Over on StackOverflow they banned the use of ChatGPT, detailed the penalties (a ban) but did not offerdetails of how well this usage can be detected. The primary aim is likely deterrence.

The major concern does not seem to be discrimination against artificial intelligence but rather the fear of being spammed with difficult to detect spam (i.e. really good English language and semi-wisdoms but not much of actual content).

For a precise topic like programming it may be easy to actually check that an answer indeed answers a question. For a rather less precise topic like politics, it might be more difficult, the need to deal with this kind of problem is even higher.

On the other hand, if answer quality is the major concern, then maybe the problem runs much deeper than simply using a bot or not using it.

To see a potentially positive side: I could imagine reading a question, thinking about how I would answer it, then asking ChatGPT how they would answer it, then using that answer (the parts I actually agree with) to improve my own answer. Why not, it's just another resource and used in this way would actually increase quality of the content.

In the end, what convinces me most, is the fact that ChatGPT is not made for answering questions. It doesn't aim to do that and is not tested for that. Any such effect would be purely coincidental. Anecdotal evidence seems to suggest that it's really bad (content-wise). Therefore we would end up with a higher quality (of content) if we would ban it too and I agree with that.

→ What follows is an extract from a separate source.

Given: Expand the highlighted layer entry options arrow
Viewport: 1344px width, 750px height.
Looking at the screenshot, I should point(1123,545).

To check the quality I looked at one instance I have seen, one answer to Are there conservative socialists in the US? which was written 2 days ago and deleted by a mod with a reference to this question. I assume it has been produced by ChatGPT and I will reproduce it here for the sake of discussion.

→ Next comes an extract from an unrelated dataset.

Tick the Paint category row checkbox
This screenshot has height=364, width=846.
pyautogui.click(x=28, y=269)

The question uses incomplete definitions of Socialism and Conservatism. The answer starts with

It is possible for someone to hold both conservative and socialist views, but it is not common for these two ideologies to be combined in the way you describe.

I would probably agree although I would say that this is very badly sourced (the whole answer does not include any link at all). Is it really not common? Why not?

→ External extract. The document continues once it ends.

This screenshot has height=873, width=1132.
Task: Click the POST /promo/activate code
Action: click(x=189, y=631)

Conservatism, as a political ideology, generally emphasizes the importance of tradition, social stability, and limited government intervention in the economy. Socialism, on the other hand, is a political and economic ideology that advocates for greater government control of the means of production and the distribution of wealth, with the goal of promoting equality and social justice.

This is actually commendable, starting with definitions so everyone is on the same page. I like that paragraph.

While it is possible for someone to hold conservative views on social issues such as gender roles and sexuality, while also supporting socialist policies such as free education and healthcare, these two ideologies are generally seen as being at odds with one another. The combination of conservative social views and socialist economic policies is not a common political position in the United States or elsewhere.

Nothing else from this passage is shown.